I don't think the Establishment Clause is going to be unincorporated anytime soon. However, I think it's important to answer good arguments. There is a good argument to be made that the Establishment Clause never should have been incorporated. There is also an argument to be made that NONE of the Bill of Rights should have been incorporated, which means that states would be free OR NOT to infringe on all of the Bill of Rights. There is also a good argument that the Privileges or Immunities Clause of the 14h Amendment in fact was intended to incorporate the Bill of Rights to apply against state and local governments. Then there is a refined argument that Justice Thomas is sympathetic to that yes, the P or I Clause was meant to incorporate the Bill of Rights, but not the Establishment Clause.

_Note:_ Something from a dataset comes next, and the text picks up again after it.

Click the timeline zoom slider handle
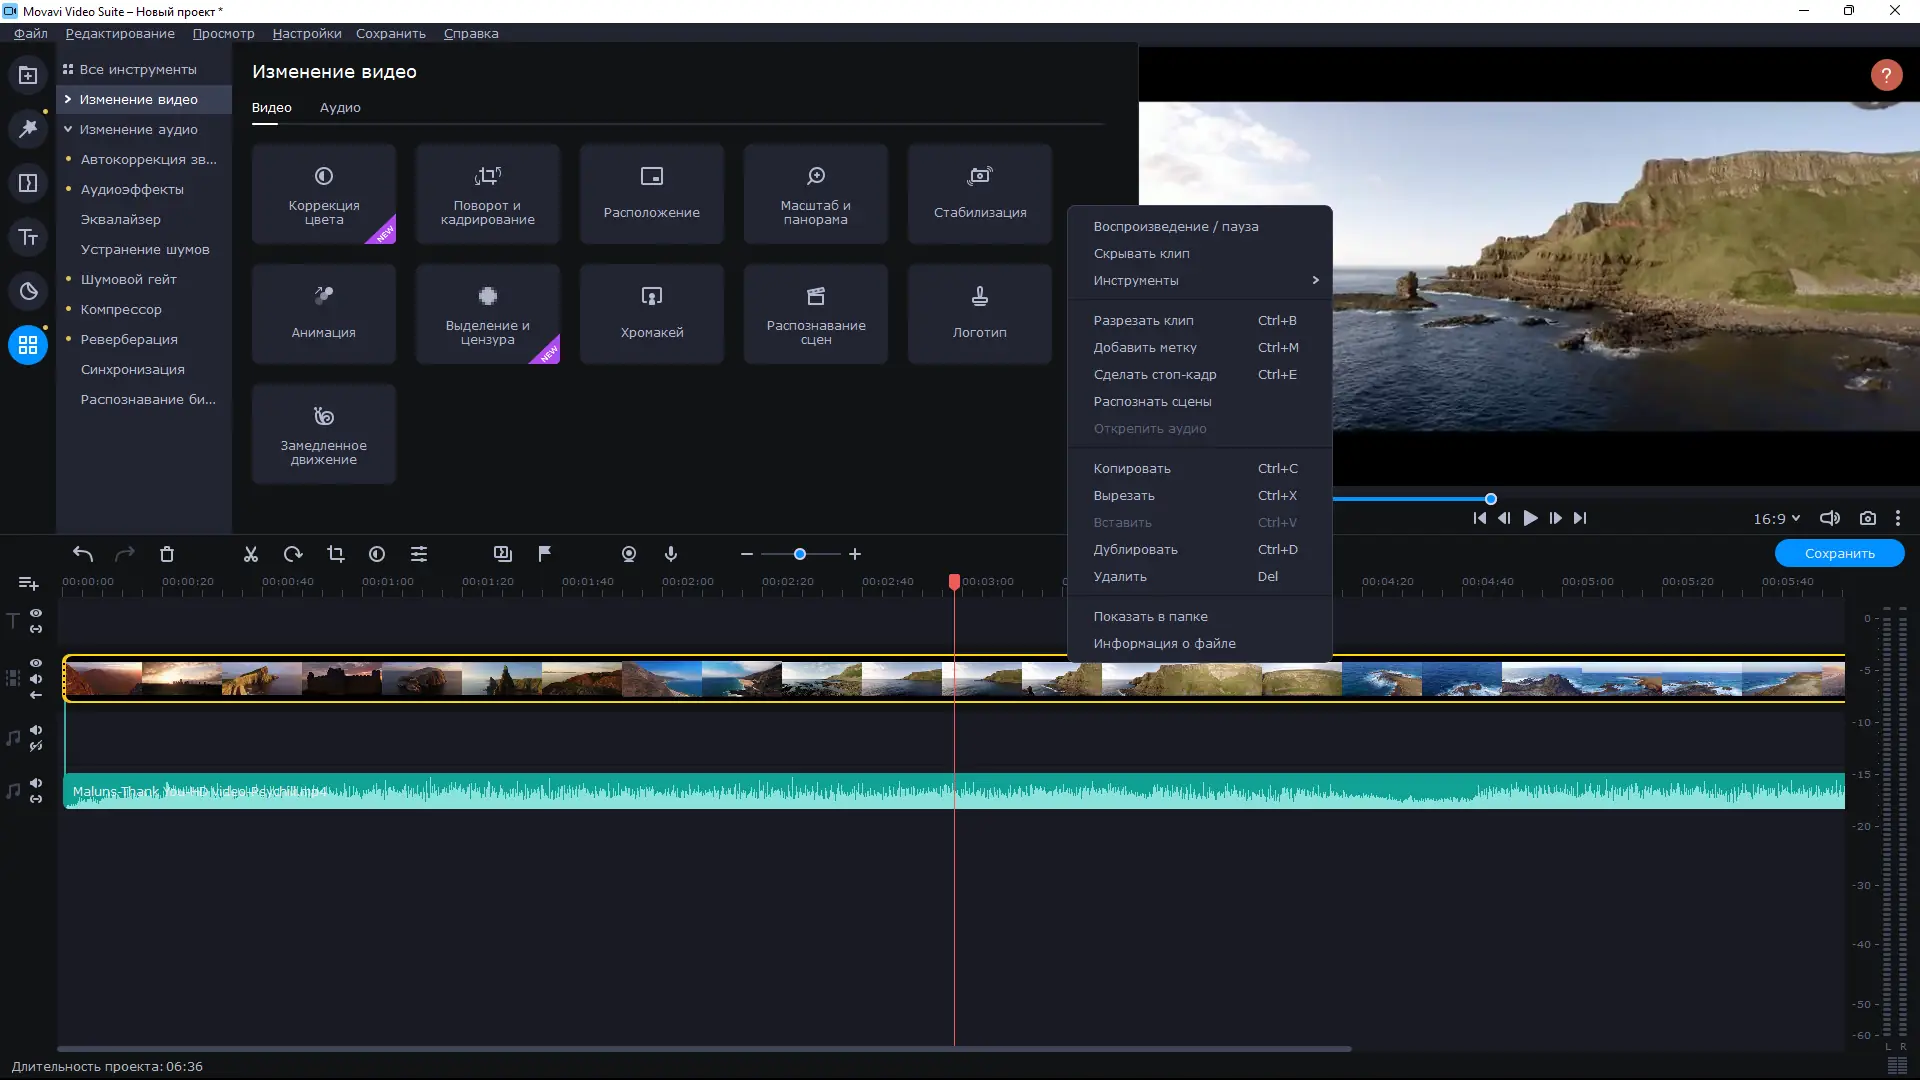 coord(800,554)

And that's because "Privileges or Immunities" relate to individuals rights. And whereas the Free Exercise and Free Speech Clauses of the First Amendment do relate to individual rights, the Establishment Clause does not. Rather it was understood, when constructed by America's founders to be a federalism provision. Incorporating the Establishment Clause would be akin to incorporating the 10th Amendment.
That's a good argument.
But here is a more specific answer to that claim that I didn't mention in my last post on this matter. You actually have to get to the end of Prof. Kurt Lash's 71 page article for him to make it. It is this: Whereas America's founders understood the exact words of the Establishment Clause to have a particular meaning, the framers and ratifiers of the 14th Amendment gave those same exact words a different meaning, one that reflected "anti-establishment values."

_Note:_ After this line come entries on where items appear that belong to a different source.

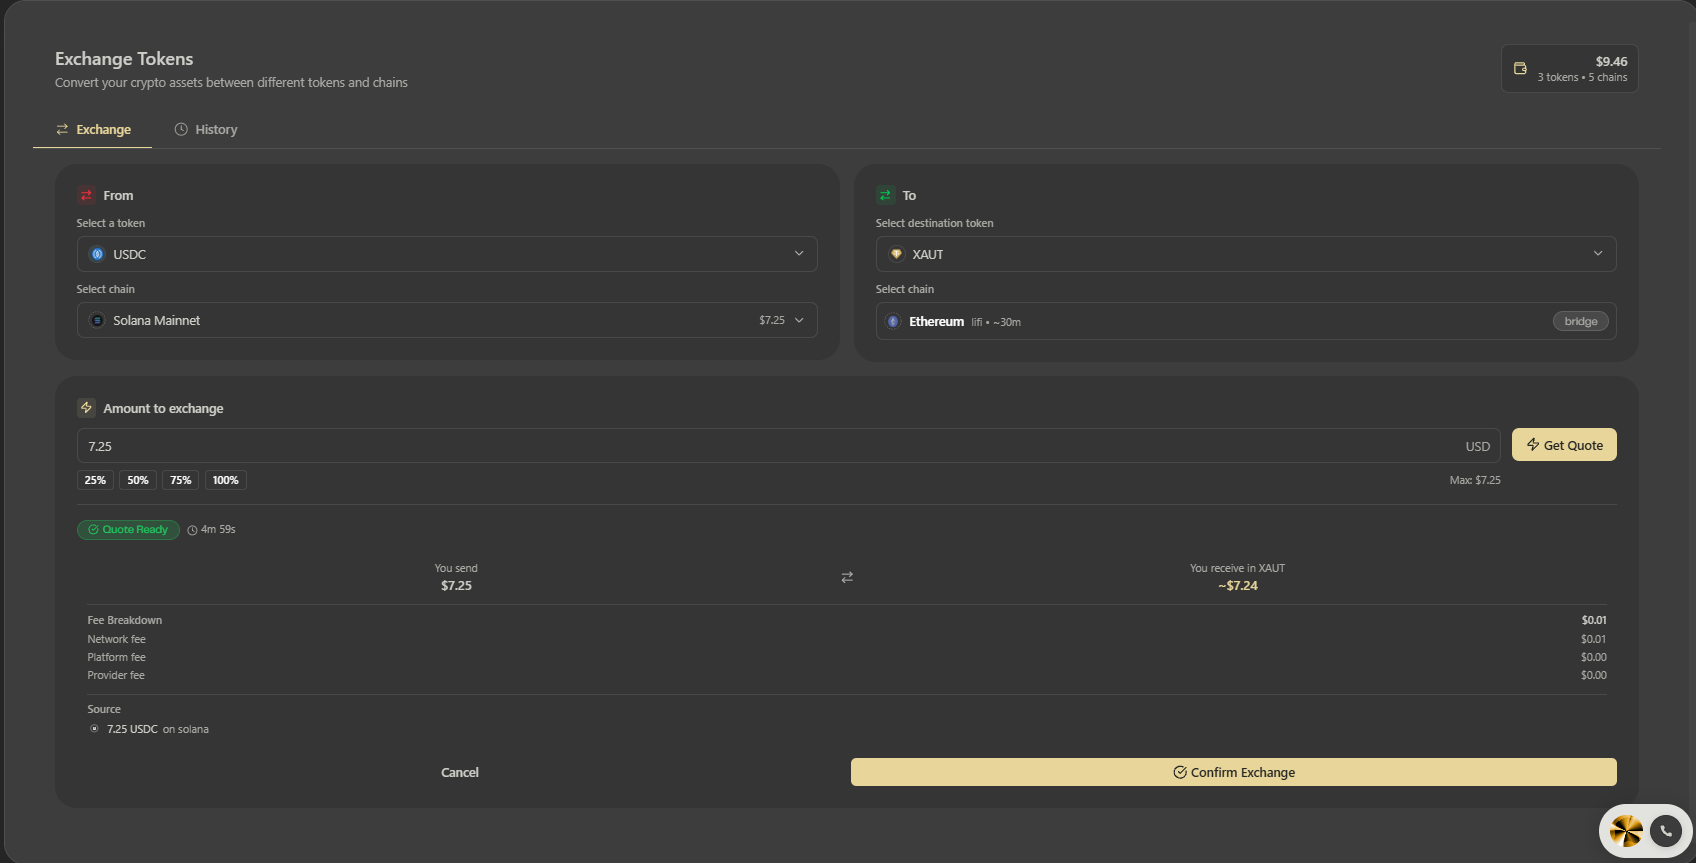Click the XAUT gold token icon
The image size is (1696, 863).
[x=896, y=254]
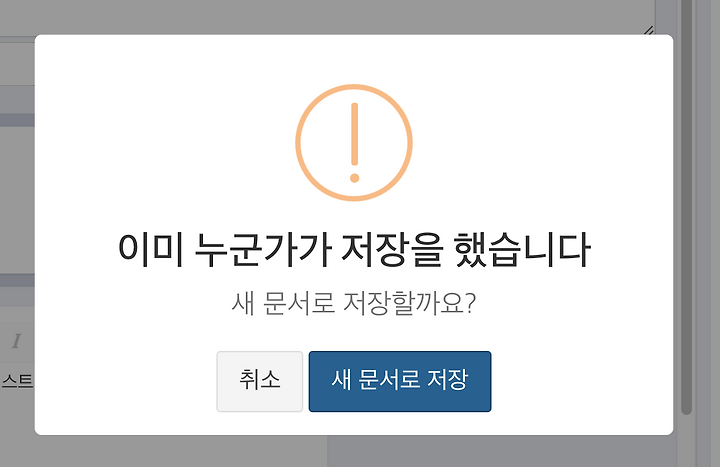
Task: Click the word 저장을 in the heading
Action: click(x=392, y=250)
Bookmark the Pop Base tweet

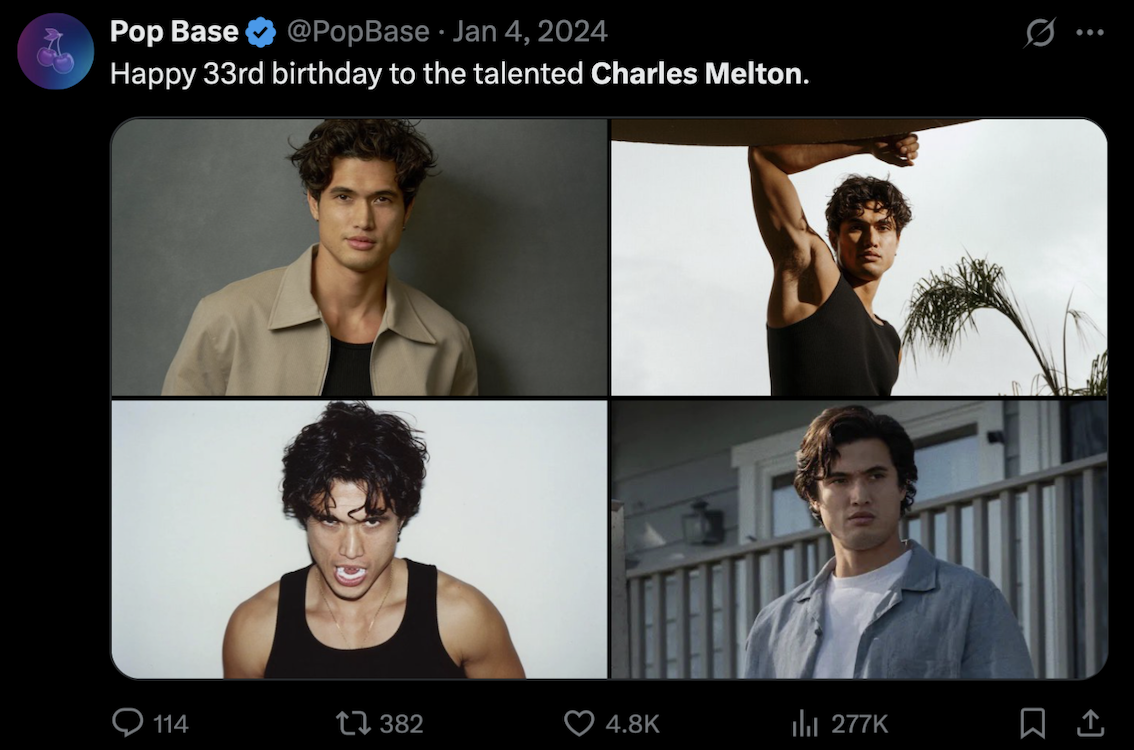1032,722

It should be noted that when John Bingham, a chief architect of the 14th Amendment, said on the floor of Congress "that the privileges and immunities secured by the Amendment were 'chiefly defined' in the first eight amendments, and then fully quoted all of these amendments," he included the Establishment Clause. He just read the first eight amendments verbatim.

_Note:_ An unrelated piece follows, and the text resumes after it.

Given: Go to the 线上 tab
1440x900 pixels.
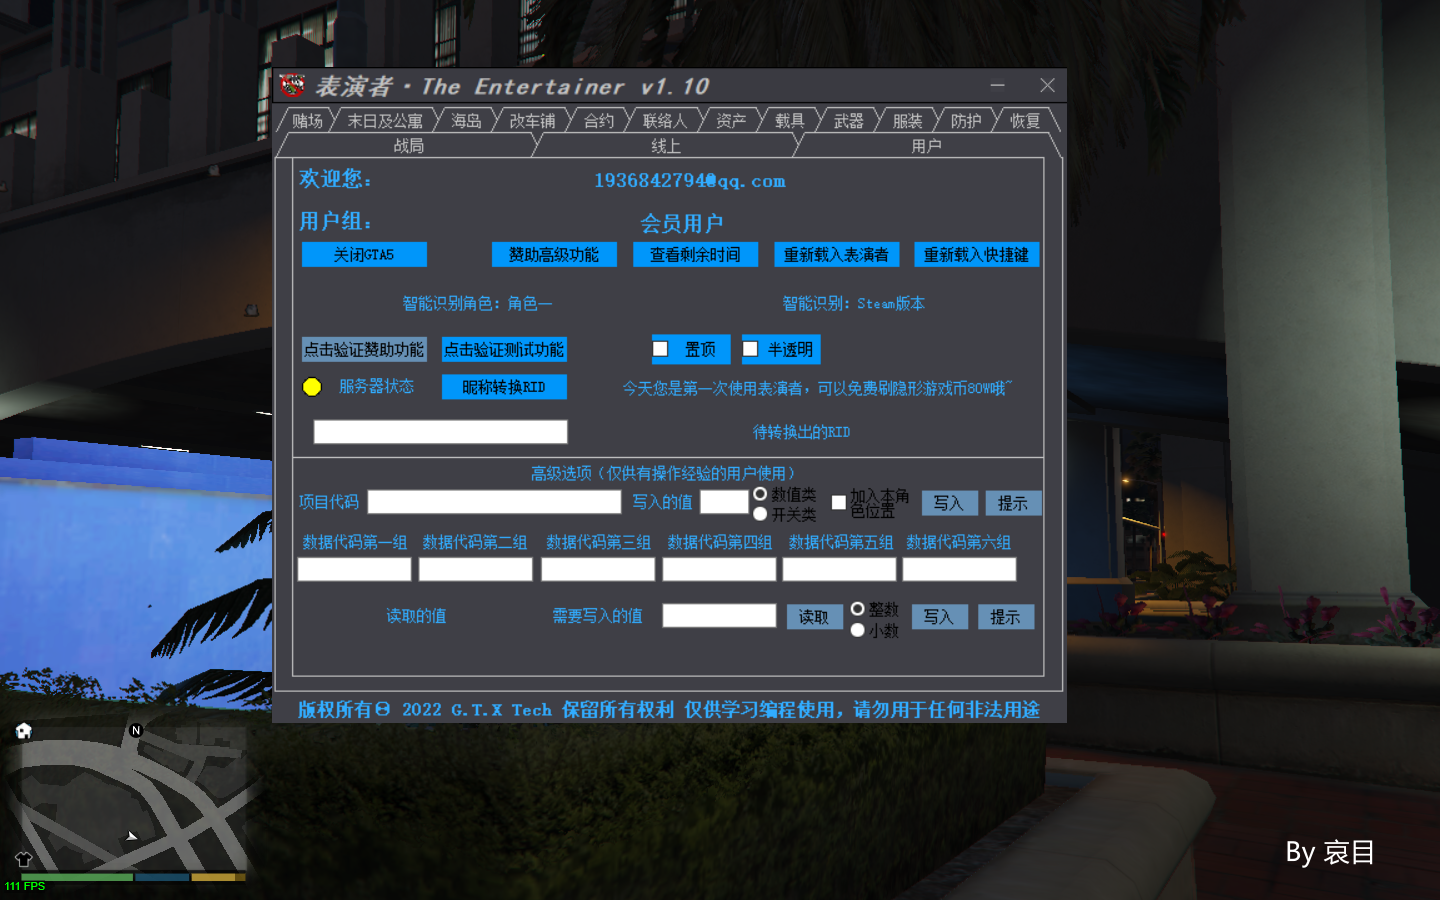Looking at the screenshot, I should pos(666,146).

We need to stress a point of interpretive contention: The argument is what is incorporated is NOT what America's original founders thought, rather it is what the framers and ratifiers of the 14th thought.
You are going to have to read Lash's entire article for his evidence, but I will provide one smoking gun in favor of this contention. It's on page 50/1133 of Lash's article. The 1857 Iowa Constitution and it reads: "The general assembly shall make no law respecting an establishment of religion, or prohibiting the free exercise thereof...."
Try doing this with the 10th Amendment and see it totally doesn't work.
I know there is more to the argument. That provision of the Iowa Constitution doesn't demand the Establishment Clause in fact be incorporated against state and local governments. But I think it does demonstrate that it certainly is possible to view the clause as something other than a federalism clause.